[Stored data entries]
>>

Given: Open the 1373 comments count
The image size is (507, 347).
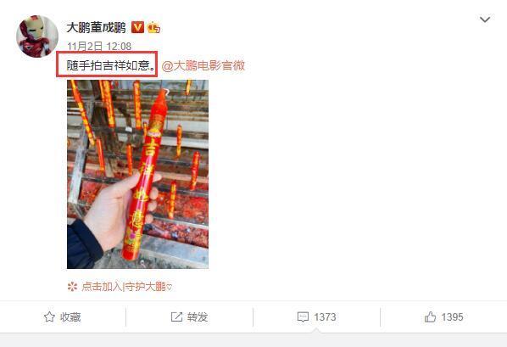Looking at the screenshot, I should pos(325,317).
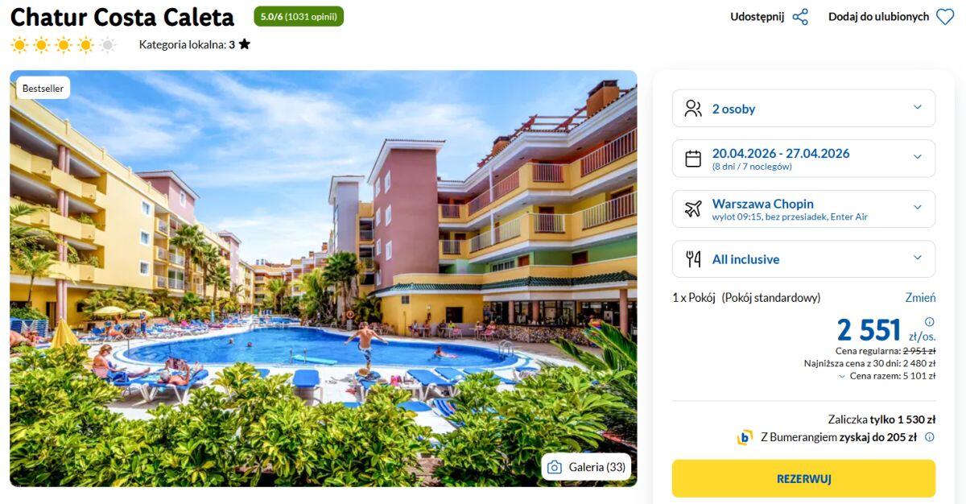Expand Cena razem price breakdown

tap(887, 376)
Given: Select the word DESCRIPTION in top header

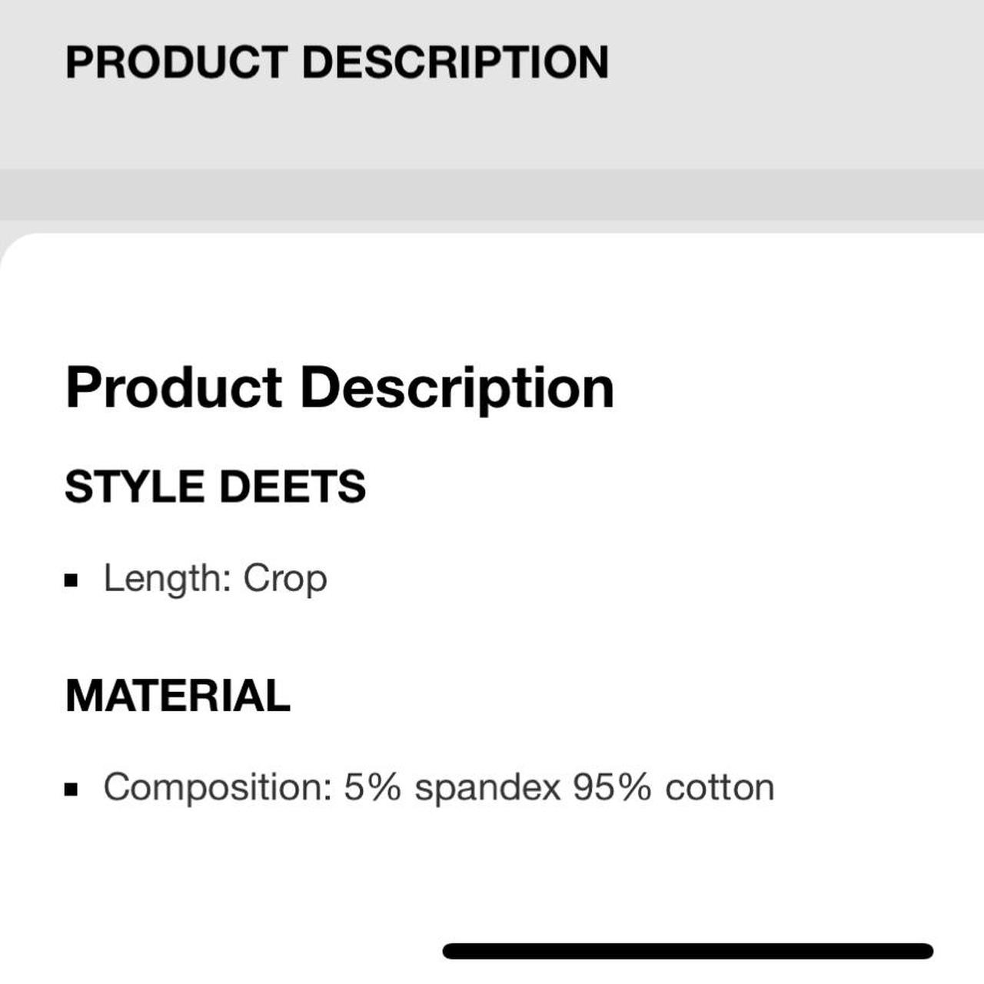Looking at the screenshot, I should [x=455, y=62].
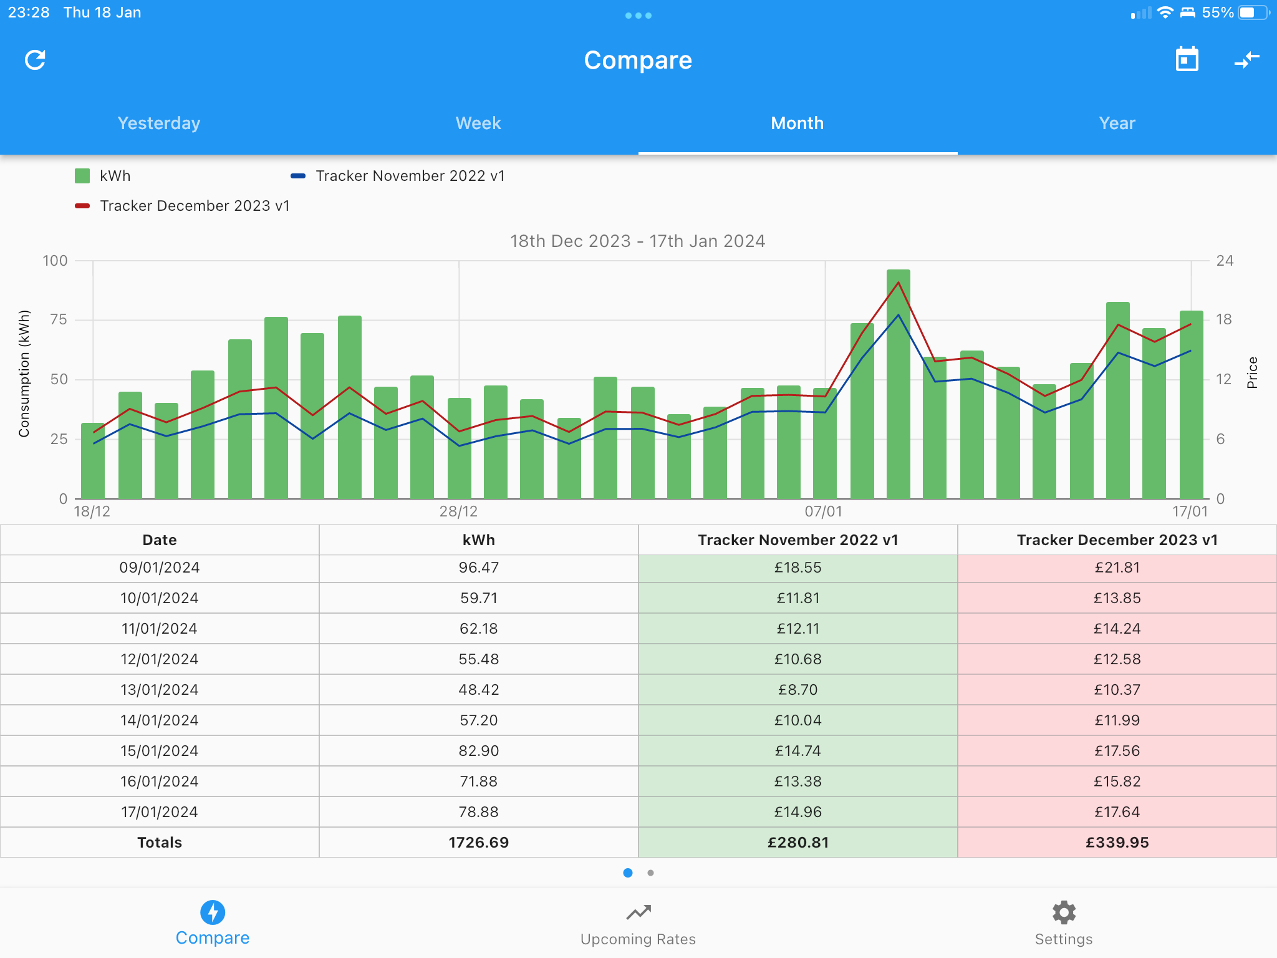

<<

### Problem statement
Write out every record above exactly, leaving no picture in the result.

### Written answer
Given: Open the 1373 comments count
The image size is (507, 347).
Looking at the screenshot, I should pos(325,317).
Expand Cena razem price breakdown

tap(887, 376)
Given: Select the word DESCRIPTION in top header

Looking at the screenshot, I should [x=455, y=62].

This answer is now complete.